┌─ Records for the exercise

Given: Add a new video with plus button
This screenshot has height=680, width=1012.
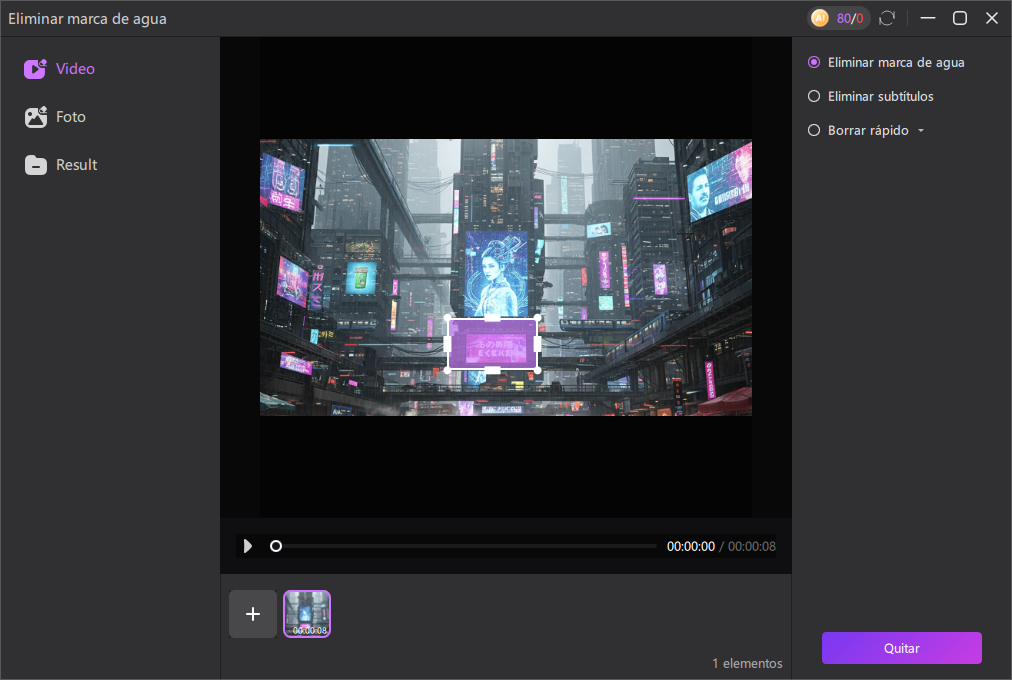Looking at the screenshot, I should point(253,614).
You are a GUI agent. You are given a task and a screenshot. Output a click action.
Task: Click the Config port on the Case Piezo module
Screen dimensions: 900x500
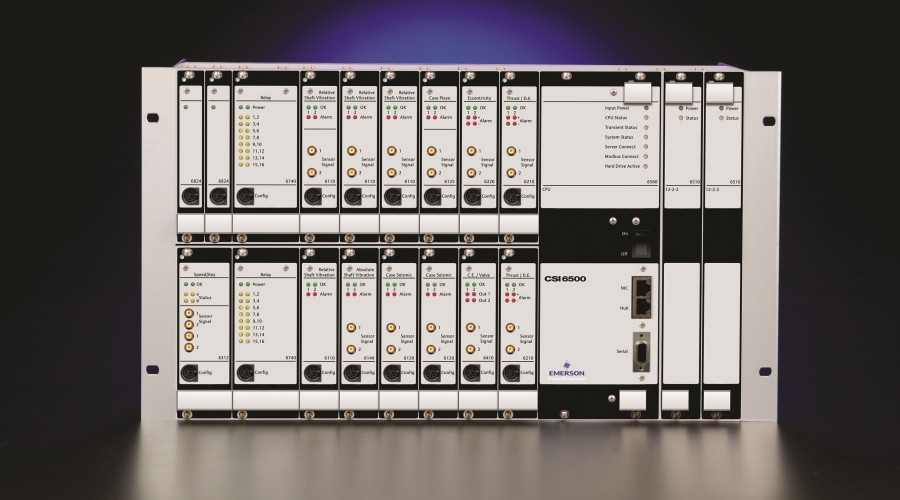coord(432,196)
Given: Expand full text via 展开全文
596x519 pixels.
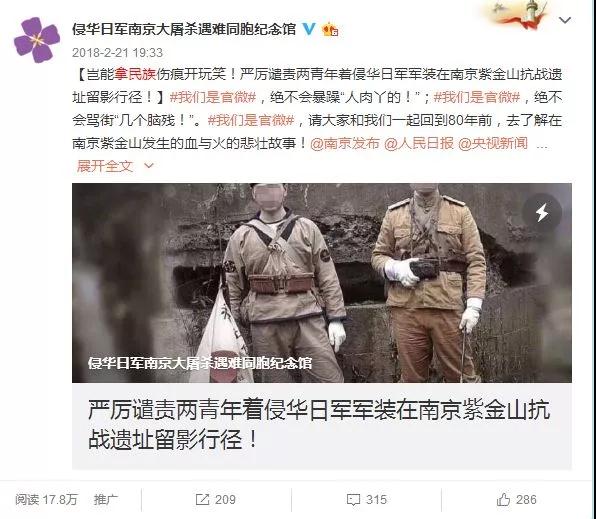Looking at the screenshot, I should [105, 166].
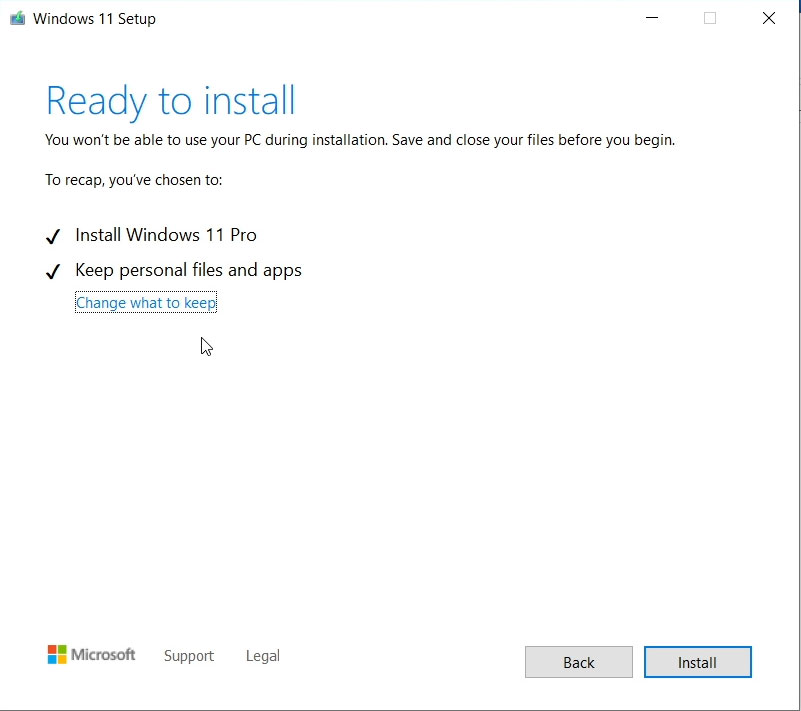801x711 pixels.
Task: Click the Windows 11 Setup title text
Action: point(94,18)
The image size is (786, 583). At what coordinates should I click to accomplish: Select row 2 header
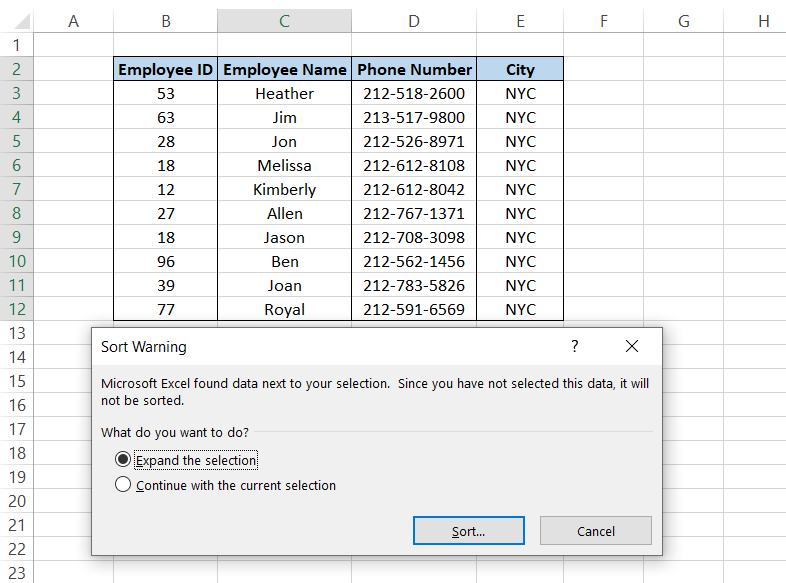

└─

*Task directions*
Please repeat everything in the data above except the pictures, exactly as it reads.

*Your solution*
Given: Add a new video with plus button
This screenshot has height=680, width=1012.
Looking at the screenshot, I should point(253,614).
You are a GUI agent. You are given a task and a screenshot. Output a click action.
Task: Click the Config port on the Case Piezo module
Screen dimensions: 900x500
coord(432,196)
Given: Expand full text via 展开全文
596x519 pixels.
Looking at the screenshot, I should [105, 166].
801x711 pixels.
Task: Click the Windows 11 Setup title text
Action: point(94,18)
The image size is (786, 583). At what coordinates should I click to accomplish: Select row 2 header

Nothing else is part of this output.